We have found that the rate of retrieve needs to be varied each cast to find out what the fish are taking that day. Sometimes a fast or even blistering retrieve will make them strike. On other days the lure has to be crawled ever so slowly over the pond bed to get strikes. Once one gets familiar with a pond, it will be noticed there are certain spots that siakap gather in the open water, places where strikes normally occur. Actually there is structure there that attracts them to gather there. The structure is normally a depression. When casting with a heavy jig head, the rises can be felt, and so the location of the depressions discovered.

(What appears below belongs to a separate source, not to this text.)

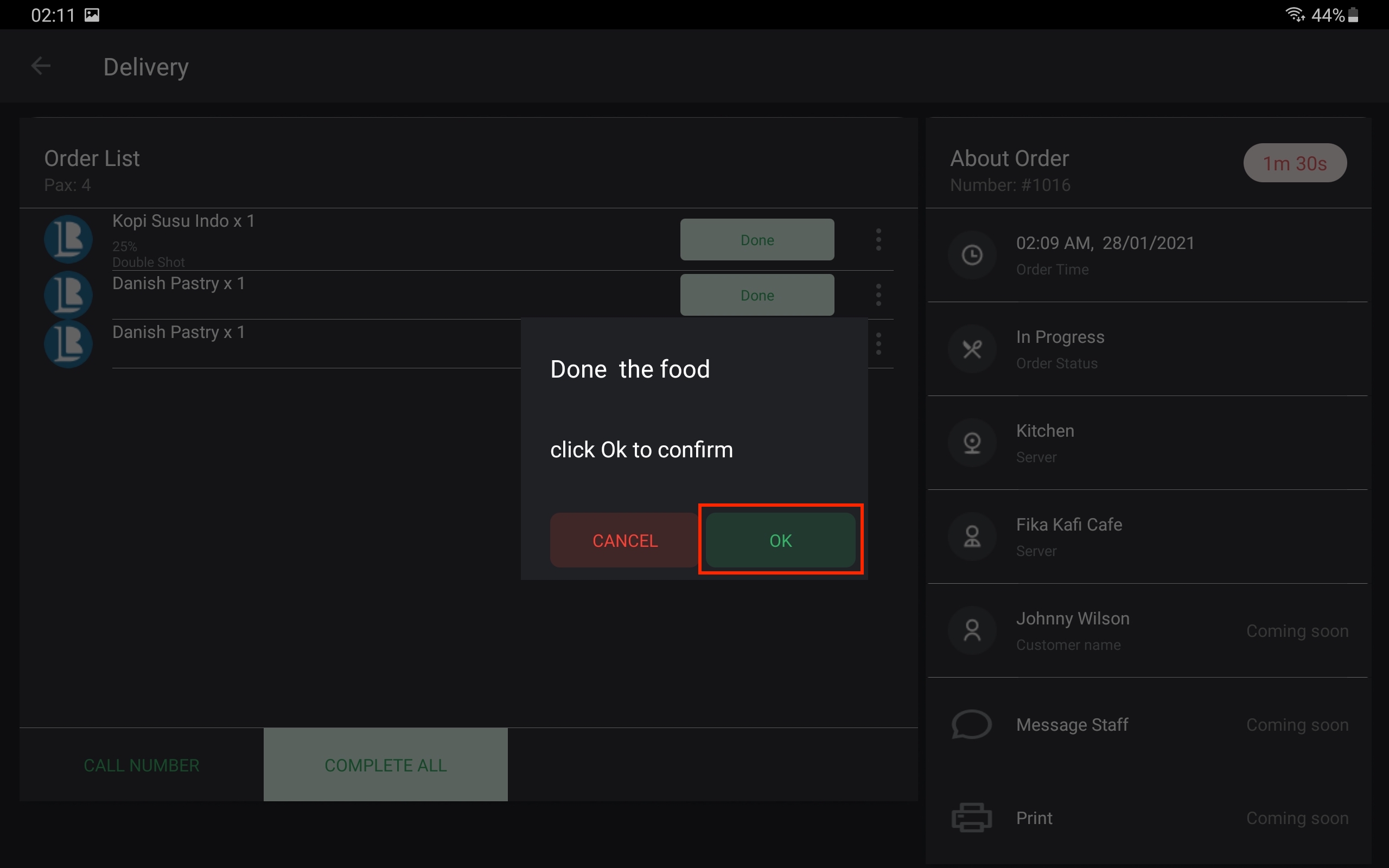This screenshot has width=1389, height=868.
Task: Click the Kitchen server webcam icon
Action: tap(972, 443)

The aerating wheel also attracts the mangrove jack. They often hold beside or directly in the water flow of the water wheel. Casting the soft plastic lure right beside it and drifting the lure very slowly just above the bottom often produces vicious strikes!


We have found that most of the soft plastics lures are effective. Our favourites are the grubs, shads and twin tails. The subject of which colour is the most effective often crops up. Some swear by the red, pink, black or clear plastics. I believe they all work. It varies from day to day. On my last trip, I caught 5 fish on 4 different colours, yellow, red, light mauve and clear/speckled. Quite a variety of colours!

At this time, I believe only the ponds in Selangor allow the use of the soft plastics lures. But there are a few that do not allow the use of soft plastic lures, but most of them do. So if you fish in Selangor, go get some soft plastics lures and give them a try! They are actually cheaper than buying live prawns!